As the researchers watched the video stream from SuBastion 2,000 meters below, along with a live online audience, they were in awe of what they saw. At first glance, the underside of the rock overhang looks to be a sheer and level surface, so smooth that the tube worms and rock formations below appear in a perfect reflection. But a slight change in the ROV’s angle and suddenly our perceived reality shatters. The mirror surface disappears and behind it is a cavernous arc of glittering minerals that twinkle like the night’s sky. What exactly are we looking at?

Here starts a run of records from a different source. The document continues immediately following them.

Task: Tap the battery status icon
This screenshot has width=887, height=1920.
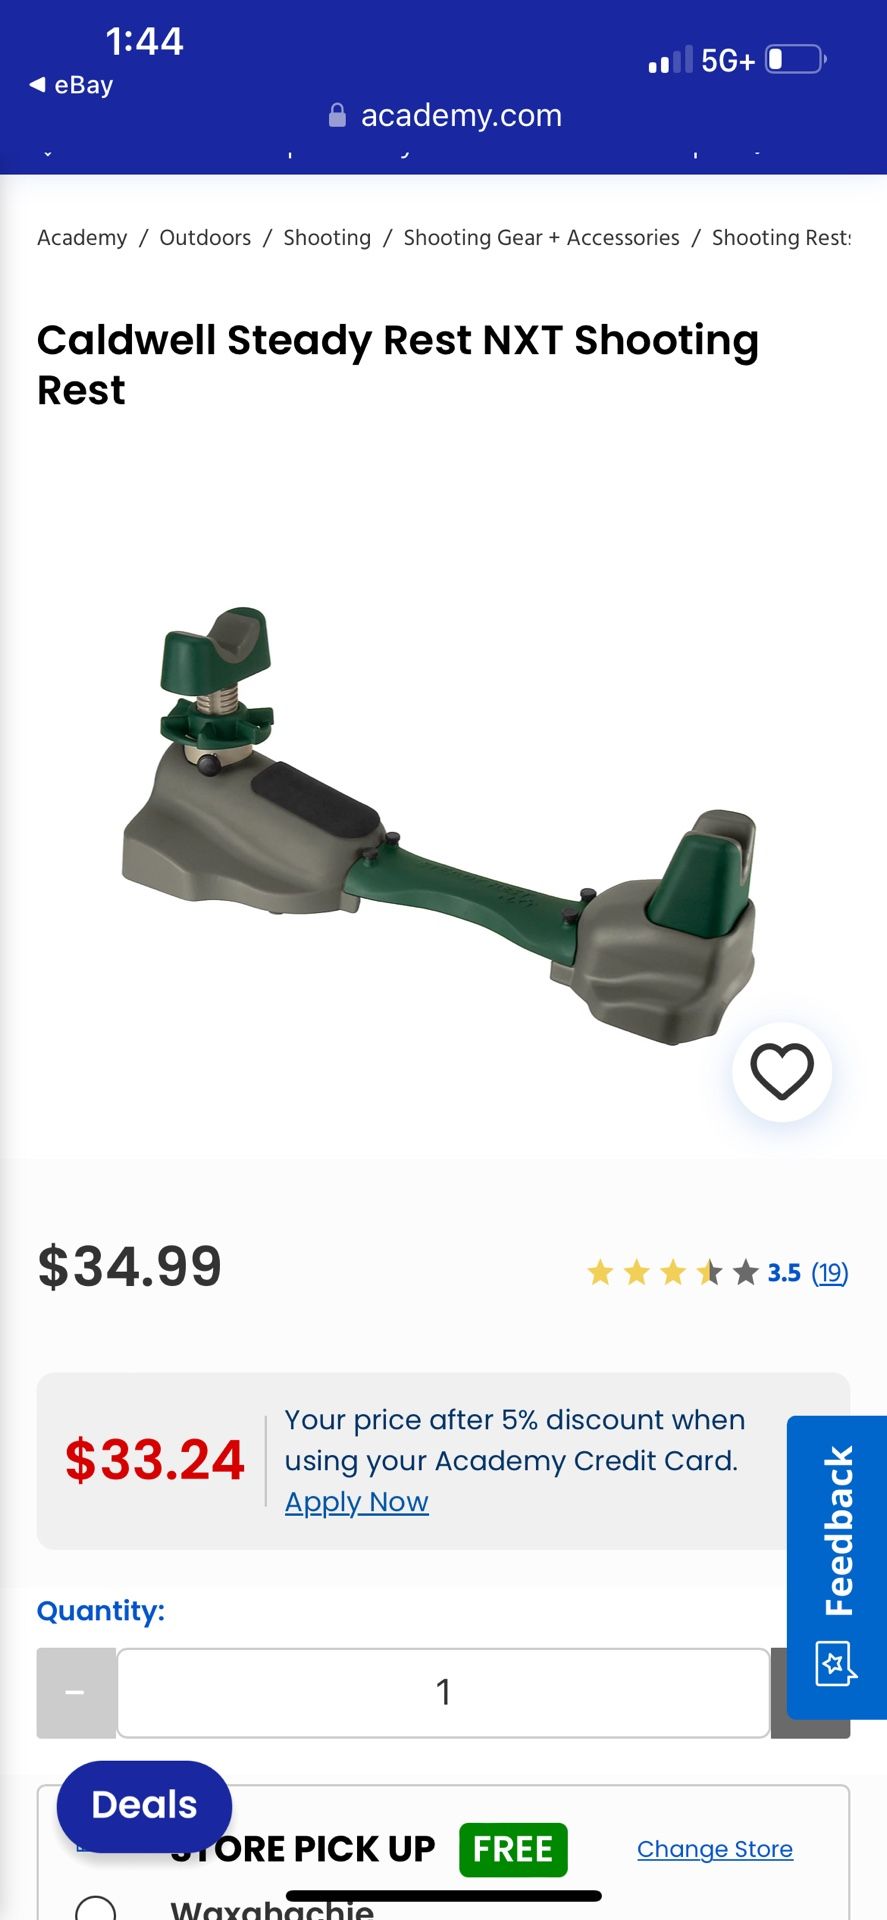Action: click(796, 60)
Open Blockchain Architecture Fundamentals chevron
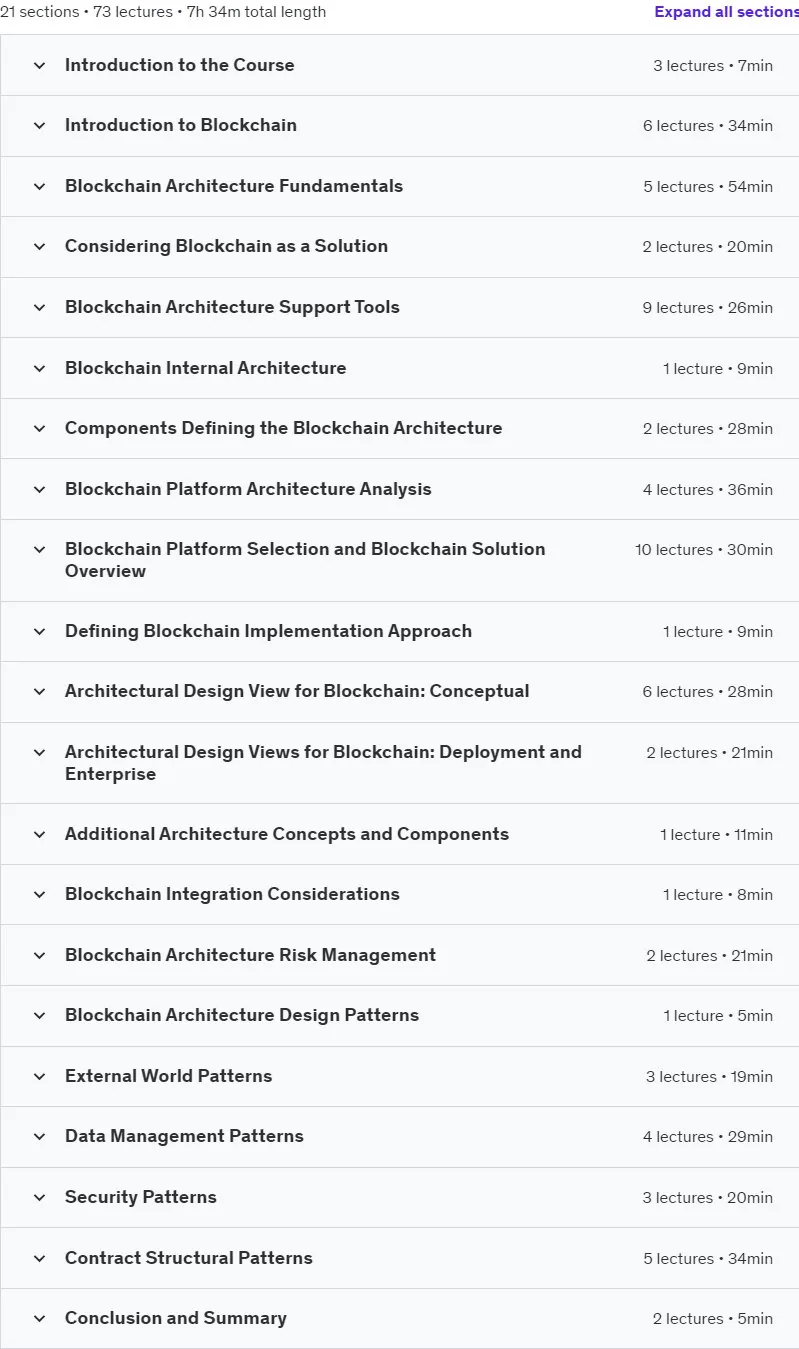 40,186
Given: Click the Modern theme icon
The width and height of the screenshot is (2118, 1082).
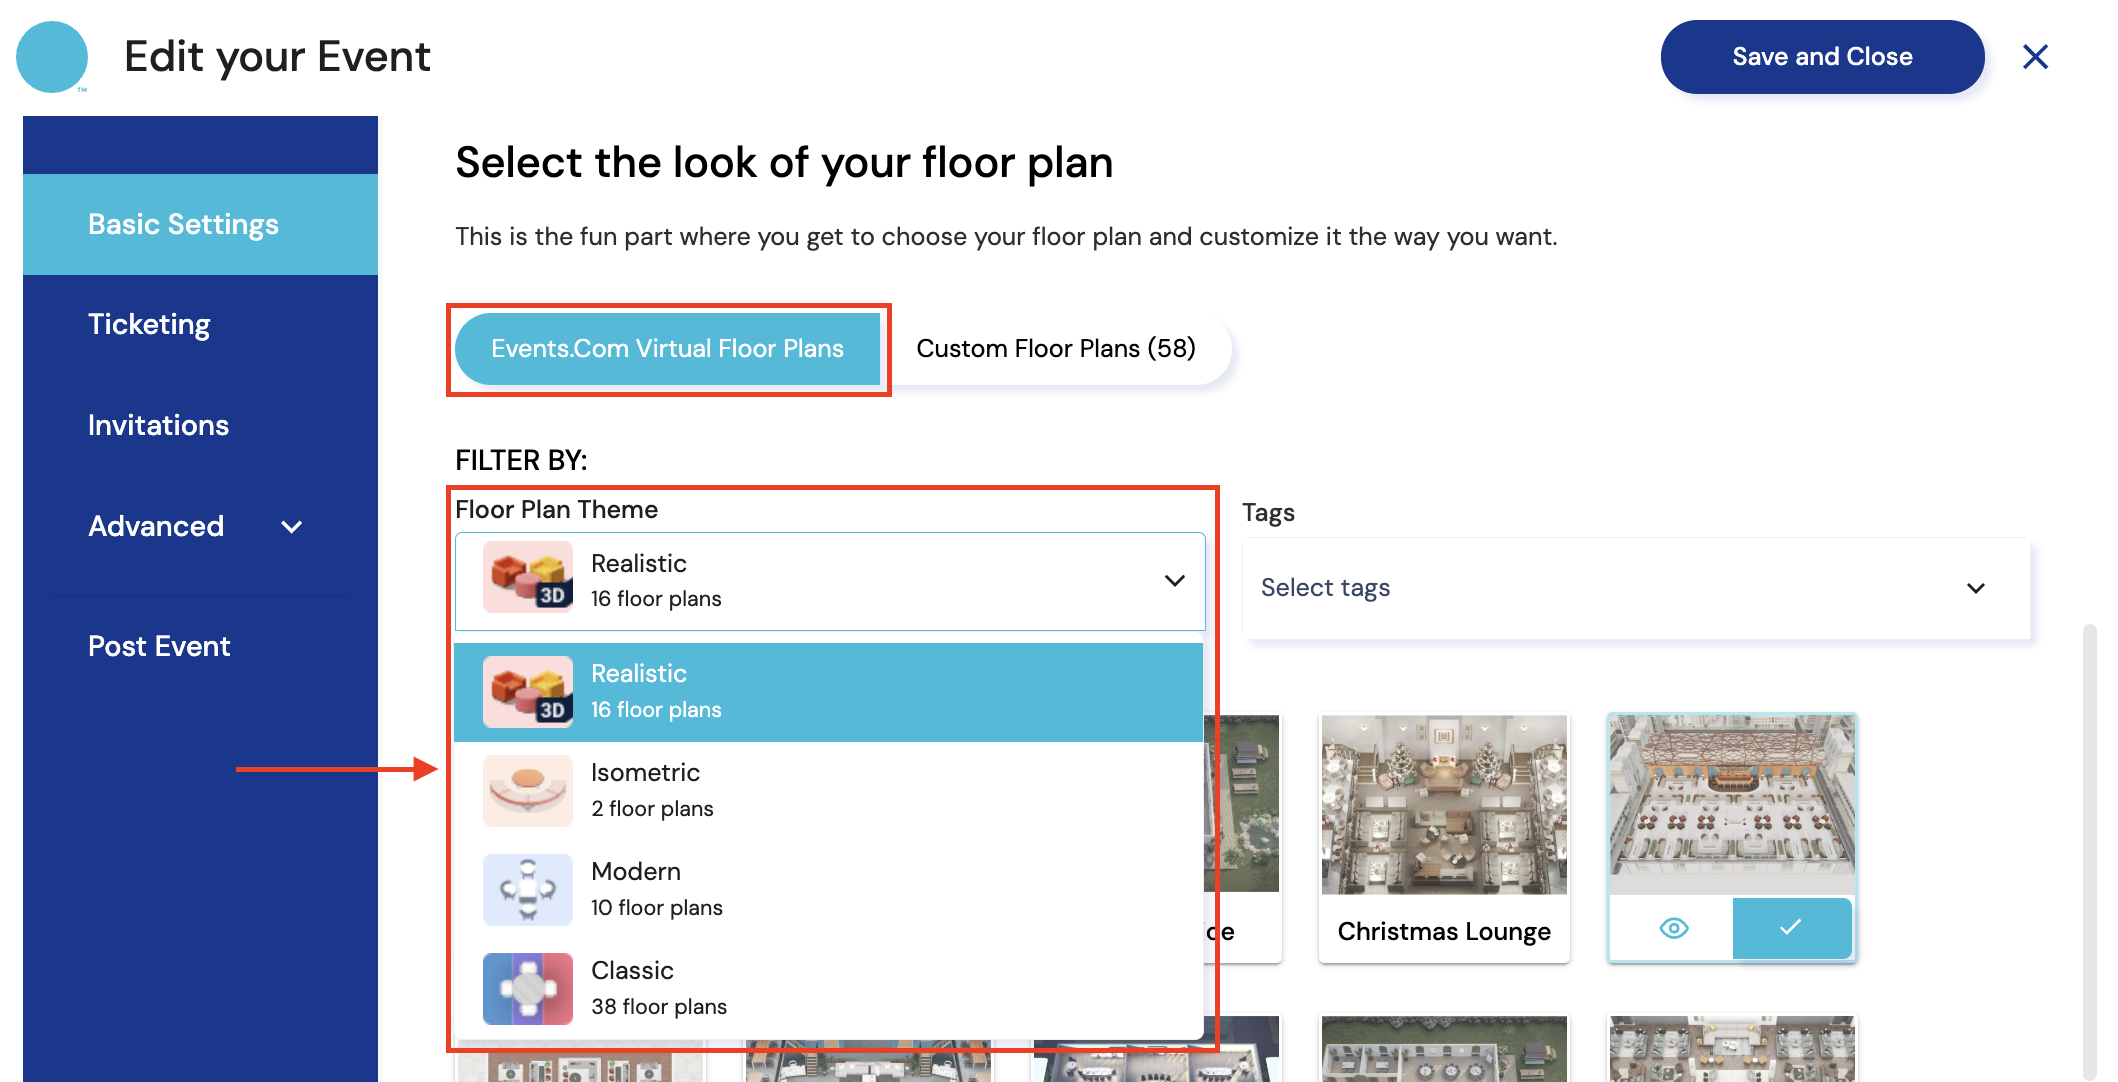Looking at the screenshot, I should 528,889.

The magic of the looking glass comes down to the nature of the hydrothermal vent. The water seeping from the vent is extremely hot, as the pressure of the ocean depths allows the water to reach temperatures of about 690 degrees Fahrenheit (366 degrees Celsius) without boiling. Hot water, less dense than cold water, rises as it mixes with the surrounding ocean. But here on its journey upward it comes in contact with the jutting rock formation, what scientists call a “flange.” Trapped with nowhere to go, the water fills the concave overhang. The temperature difference between the trapped water and the cool surrounding water is so great that it causes light to slow as it travels from the cool to the hot water, creating a false surface that appears with the shine of a mirror.
“Think of air versus water—light slows down in water so you can see your reflection on the surface of a lake if you look along the correct angle. [At a different angle], you can look through the surface beneath the water. The same thing happens here,” Joye says.
As for the glittering cavern, scientists don’t yet know what causes the sparkle, but it is likely some sort of mineral. One possibility is pyrite, often called “fool’s gold,” a mineral of iron and sulfide. Another is pyrrhotite, a common mineral that forms when vent water mixes with the surrounding seawater. Only after a piece from the cave is examined in the lab back on shore will scientists be able to determine what causes the glittering in the rock formation.
According to Joye, this mirror illusion has been seen only once before, at another location within the Gulf of California, but the size pales in comparison to this new find in the Guaymas Basin.
“A discovery like this is an incredible thing to be a part of. I could not believe my eyes. It was just surreal,” Joye says.